**Source information**

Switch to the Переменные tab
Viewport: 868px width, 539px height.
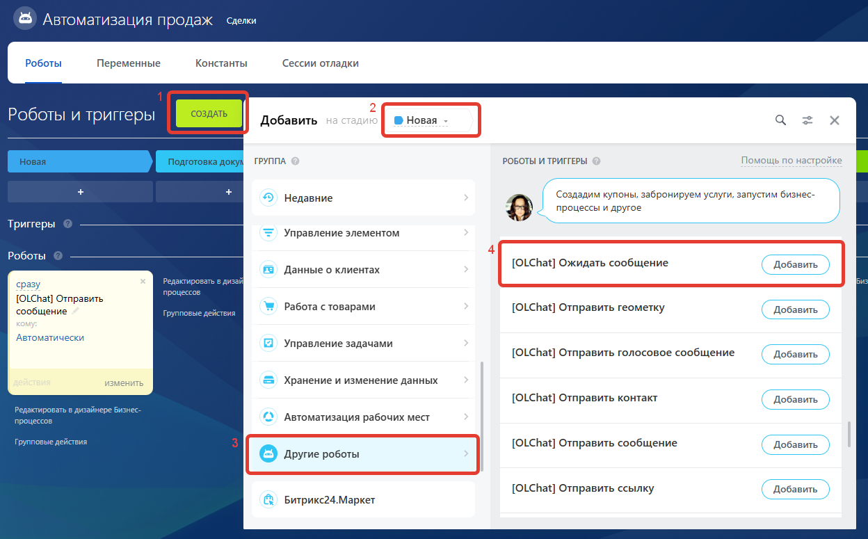click(x=129, y=63)
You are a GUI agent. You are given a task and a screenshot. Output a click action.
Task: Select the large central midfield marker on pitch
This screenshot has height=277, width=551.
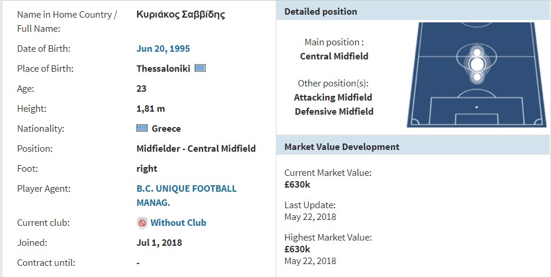coord(477,64)
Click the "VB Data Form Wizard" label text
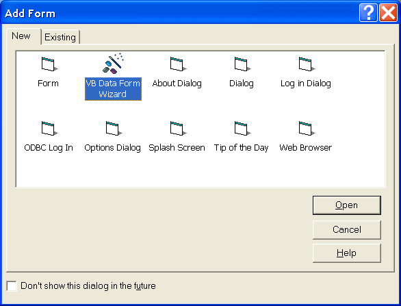This screenshot has width=401, height=306. pos(113,89)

**What needs to be done**
What you return must match the entries above exactly, apart from the pictures, which are left out.

**Solution for this exercise**
Switch to the Переменные tab
Viewport: 868px width, 539px height.
click(x=129, y=63)
You are a GUI agent. You are given a task and a screenshot. Output a click action.
Task: Select the large central midfield marker on pitch
This screenshot has height=277, width=551.
coord(477,64)
Click the "VB Data Form Wizard" label text
This screenshot has width=401, height=306. pos(113,89)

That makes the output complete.